The benefits of freedom and trade are not the sole right of America or Europe.

Around the world, countries that have embraced pro-freedom and pro-growth economic policies have witnessed an extraordinary rise in the quality of life of their people.

Africa has been shackled by anti-freedom governments and policies both pre- and post-colonialism. People across the continent have been controlled by dictators and governments for far too long.

Africa’s path to prosperity lies in the free market; through letting people trade and build wealth for themselves and their families.

I recently had the privilege of attending the 2019 Africa Liberty Forum in Nairobi, Kenya.

More than 200 liberty-loving students and activists from all over Africa, and a few from Europe and the US, came together for a couple of days to discuss the myriad challenges facing the continent, and how free market-based solutions are the moral and most effective methods for tackling these challenges.

The practice of state control over people has been tried and has proven to be a failure time after time. Africans should no longer be dictated to by their governments.

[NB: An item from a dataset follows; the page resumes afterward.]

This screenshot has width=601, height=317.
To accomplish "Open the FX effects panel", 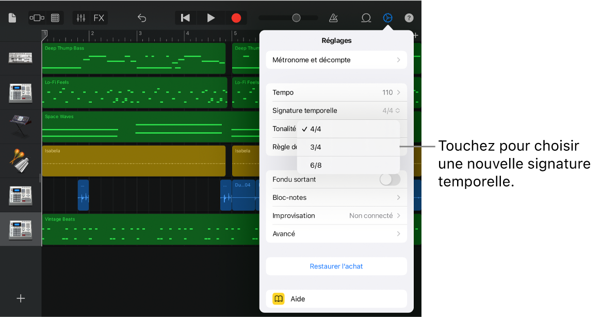I will click(99, 18).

The challenges posed by government controls range from restrictive trade policies to corruption, and everything in between.

In some countries, small businesses deal with onerous regulations which favour only the big players.

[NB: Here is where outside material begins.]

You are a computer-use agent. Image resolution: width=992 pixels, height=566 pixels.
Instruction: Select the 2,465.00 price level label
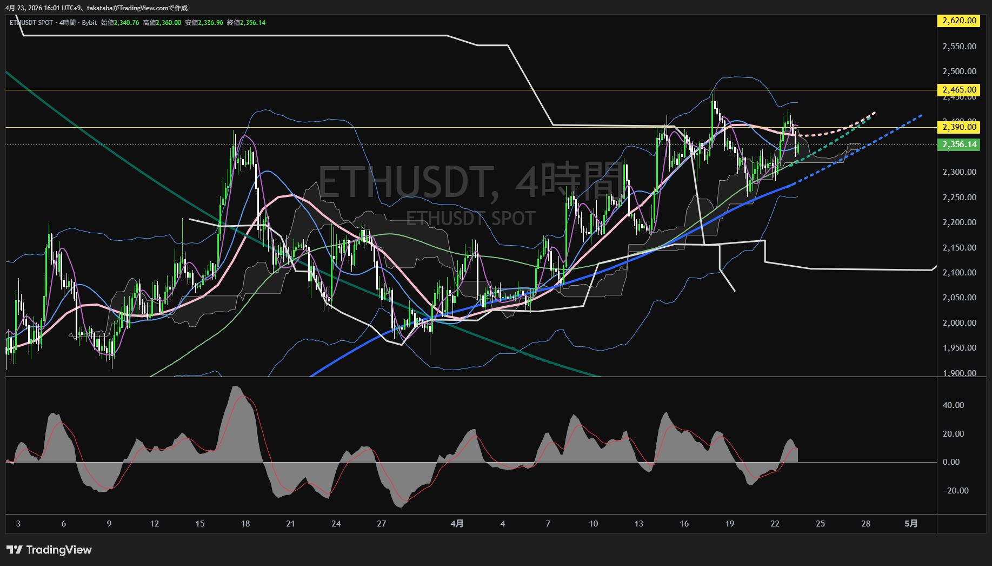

In other countries, education is so closely controlled by the government that there is no competition, causing prices to rise consistently without delivering any discerning improvement in outcomes.

Some governments place exceedingly restrictive limits on freedom of speech and freedom of expression; liberty-advocates in those countries face government oppression and attempts to silence them on an almost daily basis.

All countries in Africa face a mixture of these and other challenges.

The answer to these problems does not lie in more state control – it lies in more freedom.

Individual property rights have never been protected in Africa.

The property that people obtain, and the wealth that citizens generate, is always subject to arbitrary seizure by various governments – and it looks like South Africa will also head down this path in the future.

No one should be expected to invest in a place where the possibility exists that a politician or bureaucrat is going to walk in and tell them their property is no longer theirs.

Security of property and tenure is an absolute must if people are going to have confidence in building their futures in Africa.

Which steps or policies can help in turning around Africa’s economic fortunes?

Alexander Hammond, writing for CapX earlier this year, highlighted the potential of the African Continental Free Trade Area (AfCFTA).

Hammond writes that: Increasing the trade of higher value manufacturing goods through the AfCFTA will help African nations diversify their exports and build more resilience to price fluctuations.

A more stable economy will attract investors and allow for the growth of more small and medium enterprises.

Trade tariffs, specifically import and export duties, severely inhibit African countries’ abilities to compete with a more globalised world.

Capital will always flow along the path of least resistance; the sooner Africa can lower the barriers to investment and trade, the faster there will be local and foreign investment in African countries, with concomitant job creation and economic growth.

Money that could otherwise be reinvested, used to hire more people, or grow their own businesses, has instead to be paid complying with trade regulations and unjustifiably high taxes.

Foreign aid does nothing to help Africans. Big government welfare programmes do nothing to help Africans.

Americans and Europeans do not have inborn superior abilities that result in created wealth.

All they have, the big magic wand, is having been able to operate in comparatively freer markets. Asian countries that have opened up their markets, have all become richer in recent decades.

Africans do not need enlightened leaders to tell them how to live, to tell them which decisions they must make.

African governments tend to pay lip service to the values of freedom but never act on it.

However, by lowering trade restrictions, and slashing taxes and government spending, African governments can finally truly honour the continent’s long struggle against oppression.

Liberal, free market policies have lifted millions of people out of poverty, and raised literacy rates and living conditions.

Africa should also reap the benefits of these ideas.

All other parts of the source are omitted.